Hyperbolic Co-founder Explains Yann LeCun's Departure: Zuckerberg's Patience Ran Out

Deep News
Nov 12

Hyperbolic co-founder and CTO Yuchen Jin stated on Tuesday that Meta’s Chief AI Scientist Yann LeCun’s departure was inevitable, signaling that CEO Mark Zuckerberg’s bet on Alexander Wang and the AI leadership shift left little room for the long-time chief scientist.

In a post on social platform X, Jin wrote that LeCun’s exit was an unavoidable outcome after Zuckerberg spent $15 billion to acquire Wang’s company and placed "LeCun under his reporting line."

He added that Zuckerberg grew panicked following OpenAI’s ChatGPT success, as Meta’s own large language model, Llama 4, failed to achieve similar traction.

According to Jin, Zuckerberg’s growing impatience with LeCun’s long-term approach to AI research ultimately led to his departure.

"LeCun never believed LLMs lead to AGI. Zuckerberg’s patience ran out," Jin said, referencing LeCun’s skepticism about large language models as the foundation for artificial general intelligence.

Jin speculated that Zuckerberg might later "buy LeCun back at a crazy price," drawing parallels to Google’s rehiring of prominent AI pioneer Noam Shazeer.

Shazeer, creator of Google’s LaMDA, left in October 2021 to co-found chatbot startup Character.AI. Reports indicate Google spent $2.7 billion in 2024 to license Character.AI’s tech and brought Shazeer back to lead its AI initiatives.

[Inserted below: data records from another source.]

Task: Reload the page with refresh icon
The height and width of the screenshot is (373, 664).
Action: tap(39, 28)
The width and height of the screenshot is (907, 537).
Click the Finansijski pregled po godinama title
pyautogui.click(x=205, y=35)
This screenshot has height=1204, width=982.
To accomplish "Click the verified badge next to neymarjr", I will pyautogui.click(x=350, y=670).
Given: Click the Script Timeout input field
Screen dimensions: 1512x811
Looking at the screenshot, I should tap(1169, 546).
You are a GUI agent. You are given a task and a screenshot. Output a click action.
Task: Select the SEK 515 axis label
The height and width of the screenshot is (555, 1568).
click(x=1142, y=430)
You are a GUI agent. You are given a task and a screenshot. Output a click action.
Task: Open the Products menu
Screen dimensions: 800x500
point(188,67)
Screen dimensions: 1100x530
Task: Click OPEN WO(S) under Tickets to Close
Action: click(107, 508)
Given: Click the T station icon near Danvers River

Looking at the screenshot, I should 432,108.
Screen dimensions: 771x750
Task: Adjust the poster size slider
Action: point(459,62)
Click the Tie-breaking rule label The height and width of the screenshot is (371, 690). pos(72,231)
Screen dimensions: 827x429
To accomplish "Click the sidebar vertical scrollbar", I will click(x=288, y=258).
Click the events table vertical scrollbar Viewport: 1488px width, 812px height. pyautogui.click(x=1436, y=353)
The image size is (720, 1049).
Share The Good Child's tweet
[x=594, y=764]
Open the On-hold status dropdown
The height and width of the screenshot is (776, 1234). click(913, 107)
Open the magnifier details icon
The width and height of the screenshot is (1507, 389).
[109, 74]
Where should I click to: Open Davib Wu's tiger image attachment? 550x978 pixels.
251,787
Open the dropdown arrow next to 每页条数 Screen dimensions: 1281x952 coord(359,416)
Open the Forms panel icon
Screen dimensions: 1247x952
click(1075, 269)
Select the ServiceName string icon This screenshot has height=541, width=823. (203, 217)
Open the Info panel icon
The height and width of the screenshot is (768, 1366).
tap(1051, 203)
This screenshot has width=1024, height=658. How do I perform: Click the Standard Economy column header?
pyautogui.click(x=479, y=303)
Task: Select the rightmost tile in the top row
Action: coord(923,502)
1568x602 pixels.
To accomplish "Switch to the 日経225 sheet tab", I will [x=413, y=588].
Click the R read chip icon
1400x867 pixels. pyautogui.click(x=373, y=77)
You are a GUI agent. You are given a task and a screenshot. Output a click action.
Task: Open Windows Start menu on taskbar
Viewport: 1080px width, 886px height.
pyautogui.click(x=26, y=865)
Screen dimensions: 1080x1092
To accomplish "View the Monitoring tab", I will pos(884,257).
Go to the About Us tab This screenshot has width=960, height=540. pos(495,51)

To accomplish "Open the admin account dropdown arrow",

Previously reporting to Meta’s Chief Product Officer Chris Cox, LeCun now answers to Alexander Wang, founder of Scale AI, who was hired to lead Meta’s new "superintelligence" division.

This restructuring reflects Zuckerberg’s pivot from fundamental AI research toward rapid, product-centric innovation to catch up with OpenAI and Google.

LeCun has long argued that while LLMs are "useful," they cannot reason or plan like humans—a stance reportedly at odds with Meta’s new AI direction.